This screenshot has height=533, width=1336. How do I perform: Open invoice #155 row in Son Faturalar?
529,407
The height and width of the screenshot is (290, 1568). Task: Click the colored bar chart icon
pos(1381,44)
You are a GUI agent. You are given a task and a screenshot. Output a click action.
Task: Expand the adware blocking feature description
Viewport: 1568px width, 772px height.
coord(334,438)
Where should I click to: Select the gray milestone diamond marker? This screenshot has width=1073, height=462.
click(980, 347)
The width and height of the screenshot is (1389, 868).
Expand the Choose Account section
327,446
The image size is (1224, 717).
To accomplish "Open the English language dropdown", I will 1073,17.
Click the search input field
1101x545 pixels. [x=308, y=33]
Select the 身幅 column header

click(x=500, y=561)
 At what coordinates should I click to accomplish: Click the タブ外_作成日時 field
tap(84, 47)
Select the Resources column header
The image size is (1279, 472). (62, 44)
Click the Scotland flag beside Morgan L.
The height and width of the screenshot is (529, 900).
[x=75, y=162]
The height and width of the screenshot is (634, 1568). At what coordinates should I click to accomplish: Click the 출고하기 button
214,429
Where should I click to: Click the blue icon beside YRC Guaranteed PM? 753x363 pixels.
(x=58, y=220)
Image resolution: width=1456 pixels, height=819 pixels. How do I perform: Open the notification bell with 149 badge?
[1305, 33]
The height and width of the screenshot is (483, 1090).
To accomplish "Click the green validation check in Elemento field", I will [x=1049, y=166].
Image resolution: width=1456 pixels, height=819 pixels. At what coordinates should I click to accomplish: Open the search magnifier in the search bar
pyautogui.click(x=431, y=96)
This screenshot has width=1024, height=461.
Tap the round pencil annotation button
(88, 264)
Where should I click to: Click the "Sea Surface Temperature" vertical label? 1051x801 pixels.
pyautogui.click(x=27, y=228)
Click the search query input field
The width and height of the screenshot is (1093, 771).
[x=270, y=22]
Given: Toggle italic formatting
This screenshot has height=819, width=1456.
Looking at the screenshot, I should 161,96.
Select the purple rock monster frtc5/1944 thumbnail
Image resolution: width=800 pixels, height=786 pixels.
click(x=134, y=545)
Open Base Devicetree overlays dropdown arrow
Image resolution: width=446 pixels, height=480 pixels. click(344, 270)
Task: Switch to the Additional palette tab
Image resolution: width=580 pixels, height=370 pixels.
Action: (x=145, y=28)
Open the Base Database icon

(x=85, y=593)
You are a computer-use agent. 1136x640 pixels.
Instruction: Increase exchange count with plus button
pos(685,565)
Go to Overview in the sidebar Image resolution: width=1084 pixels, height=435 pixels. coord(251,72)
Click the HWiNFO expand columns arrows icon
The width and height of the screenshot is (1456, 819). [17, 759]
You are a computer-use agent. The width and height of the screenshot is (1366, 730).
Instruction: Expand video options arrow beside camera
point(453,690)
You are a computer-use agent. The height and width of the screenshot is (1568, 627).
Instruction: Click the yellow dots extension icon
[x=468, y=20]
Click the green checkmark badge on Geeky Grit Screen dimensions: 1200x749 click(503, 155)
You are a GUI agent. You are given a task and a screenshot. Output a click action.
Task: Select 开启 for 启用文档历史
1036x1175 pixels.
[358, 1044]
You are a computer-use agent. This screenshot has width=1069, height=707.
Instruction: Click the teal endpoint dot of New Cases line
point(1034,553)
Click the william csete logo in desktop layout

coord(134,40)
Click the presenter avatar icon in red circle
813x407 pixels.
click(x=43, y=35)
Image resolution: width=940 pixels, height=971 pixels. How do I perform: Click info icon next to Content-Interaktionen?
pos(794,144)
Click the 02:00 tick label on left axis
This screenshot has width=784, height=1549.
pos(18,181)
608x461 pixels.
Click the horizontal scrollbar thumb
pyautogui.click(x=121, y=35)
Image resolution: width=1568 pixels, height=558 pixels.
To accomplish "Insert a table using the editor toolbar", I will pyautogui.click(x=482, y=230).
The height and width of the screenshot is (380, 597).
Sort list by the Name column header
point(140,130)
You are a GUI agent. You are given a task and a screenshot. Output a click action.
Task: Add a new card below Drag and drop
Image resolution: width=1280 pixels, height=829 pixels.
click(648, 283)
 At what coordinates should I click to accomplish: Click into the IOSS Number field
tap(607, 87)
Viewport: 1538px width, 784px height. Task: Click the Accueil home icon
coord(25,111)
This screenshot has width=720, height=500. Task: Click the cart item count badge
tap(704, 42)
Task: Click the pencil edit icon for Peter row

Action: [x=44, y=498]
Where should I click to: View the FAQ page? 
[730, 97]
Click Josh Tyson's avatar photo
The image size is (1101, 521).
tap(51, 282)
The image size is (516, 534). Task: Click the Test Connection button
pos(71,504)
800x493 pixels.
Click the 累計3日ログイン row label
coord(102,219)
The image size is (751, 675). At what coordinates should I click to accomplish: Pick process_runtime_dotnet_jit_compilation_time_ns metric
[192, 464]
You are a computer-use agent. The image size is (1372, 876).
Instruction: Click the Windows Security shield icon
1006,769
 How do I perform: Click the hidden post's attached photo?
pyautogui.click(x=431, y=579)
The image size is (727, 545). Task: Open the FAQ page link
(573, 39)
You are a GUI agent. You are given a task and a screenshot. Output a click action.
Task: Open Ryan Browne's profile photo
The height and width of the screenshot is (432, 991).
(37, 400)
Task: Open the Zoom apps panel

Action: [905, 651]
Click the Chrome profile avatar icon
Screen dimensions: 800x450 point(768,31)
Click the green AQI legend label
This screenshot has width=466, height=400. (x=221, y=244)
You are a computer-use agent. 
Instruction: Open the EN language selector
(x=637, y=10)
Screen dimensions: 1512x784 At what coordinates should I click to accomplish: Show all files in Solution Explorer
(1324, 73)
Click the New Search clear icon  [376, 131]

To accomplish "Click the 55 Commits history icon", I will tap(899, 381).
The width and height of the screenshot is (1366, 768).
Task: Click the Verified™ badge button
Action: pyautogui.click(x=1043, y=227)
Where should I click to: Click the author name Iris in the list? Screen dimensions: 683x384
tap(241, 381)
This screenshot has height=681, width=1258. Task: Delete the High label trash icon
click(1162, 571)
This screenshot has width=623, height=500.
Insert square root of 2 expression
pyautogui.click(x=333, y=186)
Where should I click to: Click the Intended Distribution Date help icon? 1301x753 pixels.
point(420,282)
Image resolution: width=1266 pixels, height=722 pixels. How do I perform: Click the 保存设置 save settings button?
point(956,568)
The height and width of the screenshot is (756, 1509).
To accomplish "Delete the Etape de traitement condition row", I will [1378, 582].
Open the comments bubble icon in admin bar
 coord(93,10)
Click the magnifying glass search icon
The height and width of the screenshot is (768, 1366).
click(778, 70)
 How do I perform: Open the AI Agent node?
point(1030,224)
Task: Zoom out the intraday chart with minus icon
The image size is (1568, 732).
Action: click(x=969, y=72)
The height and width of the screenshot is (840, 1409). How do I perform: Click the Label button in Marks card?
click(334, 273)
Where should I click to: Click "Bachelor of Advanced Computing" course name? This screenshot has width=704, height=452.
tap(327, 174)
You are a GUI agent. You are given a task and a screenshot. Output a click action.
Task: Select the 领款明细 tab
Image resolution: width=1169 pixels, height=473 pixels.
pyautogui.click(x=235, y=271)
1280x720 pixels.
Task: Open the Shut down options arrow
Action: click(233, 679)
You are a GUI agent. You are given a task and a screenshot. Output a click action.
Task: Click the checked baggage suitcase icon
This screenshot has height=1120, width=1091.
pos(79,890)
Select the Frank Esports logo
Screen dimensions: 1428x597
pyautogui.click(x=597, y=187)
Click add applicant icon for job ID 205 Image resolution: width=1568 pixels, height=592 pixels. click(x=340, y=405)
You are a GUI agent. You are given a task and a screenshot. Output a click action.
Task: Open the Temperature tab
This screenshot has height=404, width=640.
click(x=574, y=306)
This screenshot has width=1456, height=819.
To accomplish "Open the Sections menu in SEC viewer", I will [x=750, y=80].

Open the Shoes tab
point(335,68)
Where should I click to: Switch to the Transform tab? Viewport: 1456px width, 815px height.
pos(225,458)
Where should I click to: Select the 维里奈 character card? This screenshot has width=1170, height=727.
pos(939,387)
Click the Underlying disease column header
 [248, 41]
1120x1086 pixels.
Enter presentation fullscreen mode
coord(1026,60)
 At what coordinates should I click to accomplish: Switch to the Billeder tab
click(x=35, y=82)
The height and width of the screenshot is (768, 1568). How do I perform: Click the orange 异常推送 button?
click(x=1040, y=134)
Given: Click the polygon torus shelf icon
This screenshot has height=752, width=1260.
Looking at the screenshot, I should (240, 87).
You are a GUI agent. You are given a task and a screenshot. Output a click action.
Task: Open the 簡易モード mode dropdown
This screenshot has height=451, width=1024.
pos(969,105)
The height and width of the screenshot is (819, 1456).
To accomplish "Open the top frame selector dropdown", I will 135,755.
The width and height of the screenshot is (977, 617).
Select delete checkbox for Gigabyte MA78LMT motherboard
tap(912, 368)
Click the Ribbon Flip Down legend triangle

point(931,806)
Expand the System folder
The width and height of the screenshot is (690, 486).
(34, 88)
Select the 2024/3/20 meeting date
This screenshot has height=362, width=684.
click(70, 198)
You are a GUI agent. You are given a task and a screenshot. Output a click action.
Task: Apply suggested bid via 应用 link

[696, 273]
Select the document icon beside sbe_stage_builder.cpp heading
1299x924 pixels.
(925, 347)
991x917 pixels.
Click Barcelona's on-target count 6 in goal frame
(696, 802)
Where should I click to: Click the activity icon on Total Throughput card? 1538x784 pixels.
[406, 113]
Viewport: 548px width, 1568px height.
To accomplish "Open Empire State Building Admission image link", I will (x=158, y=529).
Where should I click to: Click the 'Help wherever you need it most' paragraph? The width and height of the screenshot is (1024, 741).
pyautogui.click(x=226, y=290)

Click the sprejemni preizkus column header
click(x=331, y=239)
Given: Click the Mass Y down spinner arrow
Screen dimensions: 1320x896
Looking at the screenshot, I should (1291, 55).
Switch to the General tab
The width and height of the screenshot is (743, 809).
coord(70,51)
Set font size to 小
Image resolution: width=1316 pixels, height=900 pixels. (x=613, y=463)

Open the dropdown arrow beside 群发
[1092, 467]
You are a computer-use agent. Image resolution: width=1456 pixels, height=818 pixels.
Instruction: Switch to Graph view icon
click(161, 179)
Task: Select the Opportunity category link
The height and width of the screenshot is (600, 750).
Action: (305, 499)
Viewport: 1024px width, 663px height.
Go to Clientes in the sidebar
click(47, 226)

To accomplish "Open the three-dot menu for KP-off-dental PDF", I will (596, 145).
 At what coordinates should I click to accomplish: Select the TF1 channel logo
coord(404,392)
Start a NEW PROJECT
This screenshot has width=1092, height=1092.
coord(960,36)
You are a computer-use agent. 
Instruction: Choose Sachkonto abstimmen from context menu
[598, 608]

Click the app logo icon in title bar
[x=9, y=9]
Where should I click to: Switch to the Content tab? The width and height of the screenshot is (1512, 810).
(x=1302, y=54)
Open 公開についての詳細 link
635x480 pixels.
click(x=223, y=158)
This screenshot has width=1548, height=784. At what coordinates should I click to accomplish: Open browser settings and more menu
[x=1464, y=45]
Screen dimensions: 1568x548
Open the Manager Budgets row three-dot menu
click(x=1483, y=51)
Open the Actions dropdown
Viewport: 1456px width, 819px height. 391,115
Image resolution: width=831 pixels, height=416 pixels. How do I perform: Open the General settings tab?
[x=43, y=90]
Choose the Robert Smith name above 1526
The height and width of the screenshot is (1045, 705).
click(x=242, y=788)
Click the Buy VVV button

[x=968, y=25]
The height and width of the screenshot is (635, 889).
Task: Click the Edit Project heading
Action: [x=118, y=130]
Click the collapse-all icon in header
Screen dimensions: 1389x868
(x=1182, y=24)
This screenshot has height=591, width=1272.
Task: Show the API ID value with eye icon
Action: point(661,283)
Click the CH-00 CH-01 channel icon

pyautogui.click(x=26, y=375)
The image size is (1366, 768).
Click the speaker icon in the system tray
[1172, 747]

######

Given instruction
Convert the rows into a two-column CSV with the headers text and answer. Begin at the line that has "Image resolution: width=1456 pixels, height=819 pixels. At" and stop after the line that has "Image resolution: width=446". Write one CSV line per row, put each field in quotes, and replace any line breaks with spaces.

Answer for this exercise
text,answer
"Image resolution: width=1456 pixels, height=819 pixels. At what coordinates should I click to accomplish: Open the search magnifier in the search bar","pyautogui.click(x=431, y=96)"
"This screenshot has width=1024, height=461. Tap the round pencil annotation button","(88, 264)"
"Where should I click to: Click the ""Sea Surface Temperature"" vertical label? 1051x801 pixels.","pyautogui.click(x=27, y=228)"
"Click the search query input field The width and height of the screenshot is (1093, 771).","[x=270, y=22]"
"Given: Toggle italic formatting This screenshot has height=819, width=1456.","Looking at the screenshot, I should 161,96."
"Select the purple rock monster frtc5/1944 thumbnail Image resolution: width=800 pixels, height=786 pixels.","click(x=134, y=545)"
"Open Base Devicetree overlays dropdown arrow","Image resolution: width=446 pixels, height=480 pixels. click(344, 270)"